## Written instruction
Reproduce every line of the material below without any change.

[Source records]
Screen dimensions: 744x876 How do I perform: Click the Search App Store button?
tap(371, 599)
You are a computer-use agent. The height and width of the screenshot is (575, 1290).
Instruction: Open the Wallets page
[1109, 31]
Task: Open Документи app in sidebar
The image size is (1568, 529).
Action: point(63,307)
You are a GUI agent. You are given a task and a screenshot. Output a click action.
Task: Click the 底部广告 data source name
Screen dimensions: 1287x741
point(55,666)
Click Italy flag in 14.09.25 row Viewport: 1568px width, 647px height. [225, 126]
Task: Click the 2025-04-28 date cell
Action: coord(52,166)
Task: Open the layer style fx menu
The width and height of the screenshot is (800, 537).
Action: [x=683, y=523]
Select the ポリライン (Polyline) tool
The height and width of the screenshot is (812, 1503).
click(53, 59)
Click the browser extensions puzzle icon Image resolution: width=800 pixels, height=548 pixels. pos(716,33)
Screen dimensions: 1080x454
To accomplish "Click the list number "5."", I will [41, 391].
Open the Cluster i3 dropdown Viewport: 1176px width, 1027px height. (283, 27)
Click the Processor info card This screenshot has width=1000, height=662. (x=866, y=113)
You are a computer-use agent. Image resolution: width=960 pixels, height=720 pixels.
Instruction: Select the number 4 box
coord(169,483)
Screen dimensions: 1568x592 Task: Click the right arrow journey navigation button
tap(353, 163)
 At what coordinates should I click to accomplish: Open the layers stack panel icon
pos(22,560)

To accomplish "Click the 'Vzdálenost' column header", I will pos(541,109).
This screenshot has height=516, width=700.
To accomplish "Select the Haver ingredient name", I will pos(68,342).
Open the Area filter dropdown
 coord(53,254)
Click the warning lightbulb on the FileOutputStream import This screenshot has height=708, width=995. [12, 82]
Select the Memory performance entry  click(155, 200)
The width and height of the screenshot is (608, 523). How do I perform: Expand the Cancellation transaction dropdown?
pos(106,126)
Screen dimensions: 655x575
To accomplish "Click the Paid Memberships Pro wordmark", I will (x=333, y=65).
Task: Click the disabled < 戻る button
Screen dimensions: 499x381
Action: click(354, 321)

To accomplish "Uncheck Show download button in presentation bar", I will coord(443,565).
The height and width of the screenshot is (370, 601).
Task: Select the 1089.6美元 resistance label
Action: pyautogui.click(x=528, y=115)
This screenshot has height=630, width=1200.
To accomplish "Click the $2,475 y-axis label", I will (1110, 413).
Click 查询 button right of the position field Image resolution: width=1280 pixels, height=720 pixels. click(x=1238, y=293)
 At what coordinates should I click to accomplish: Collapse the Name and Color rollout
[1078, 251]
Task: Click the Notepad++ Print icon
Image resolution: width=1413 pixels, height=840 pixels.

## Solved exercise
Screen dimensions: 744x876 How do I perform: Click the Search App Store button?
tap(371, 599)
You are a computer-use agent. The height and width of the screenshot is (575, 1290).
Instruction: Open the Wallets page
[1109, 31]
Task: Open Документи app in sidebar
The image size is (1568, 529).
Action: point(63,307)
You are a GUI agent. You are given a task and a screenshot. Output a click action.
Task: Click the 底部广告 data source name
Screen dimensions: 1287x741
point(55,666)
Click Italy flag in 14.09.25 row Viewport: 1568px width, 647px height. [225, 126]
Task: Click the 2025-04-28 date cell
Action: coord(52,166)
Task: Open the layer style fx menu
The width and height of the screenshot is (800, 537).
Action: [x=683, y=523]
Select the ポリライン (Polyline) tool
The height and width of the screenshot is (812, 1503).
click(53, 59)
Click the browser extensions puzzle icon Image resolution: width=800 pixels, height=548 pixels. pos(716,33)
Screen dimensions: 1080x454
To accomplish "Click the list number "5."", I will [41, 391].
Open the Cluster i3 dropdown Viewport: 1176px width, 1027px height. (283, 27)
Click the Processor info card This screenshot has width=1000, height=662. (x=866, y=113)
You are a computer-use agent. Image resolution: width=960 pixels, height=720 pixels.
Instruction: Select the number 4 box
coord(169,483)
Screen dimensions: 1568x592 Task: Click the right arrow journey navigation button
tap(353, 163)
 At what coordinates should I click to accomplish: Open the layers stack panel icon
pos(22,560)

To accomplish "Click the 'Vzdálenost' column header", I will pos(541,109).
This screenshot has height=516, width=700.
To accomplish "Select the Haver ingredient name", I will pos(68,342).
Open the Area filter dropdown
 coord(53,254)
Click the warning lightbulb on the FileOutputStream import This screenshot has height=708, width=995. [12, 82]
Select the Memory performance entry  click(155, 200)
The width and height of the screenshot is (608, 523). How do I perform: Expand the Cancellation transaction dropdown?
pos(106,126)
Screen dimensions: 655x575
To accomplish "Click the Paid Memberships Pro wordmark", I will (x=333, y=65).
Task: Click the disabled < 戻る button
Screen dimensions: 499x381
Action: click(354, 321)

To accomplish "Uncheck Show download button in presentation bar", I will coord(443,565).
The height and width of the screenshot is (370, 601).
Task: Select the 1089.6美元 resistance label
Action: pyautogui.click(x=528, y=115)
This screenshot has height=630, width=1200.
To accomplish "Click the $2,475 y-axis label", I will (1110, 413).
Click 查询 button right of the position field Image resolution: width=1280 pixels, height=720 pixels. click(x=1238, y=293)
 At what coordinates should I click to accomplish: Collapse the Name and Color rollout
[1078, 251]
Task: Click the Notepad++ Print icon
Image resolution: width=1413 pixels, height=840 pixels.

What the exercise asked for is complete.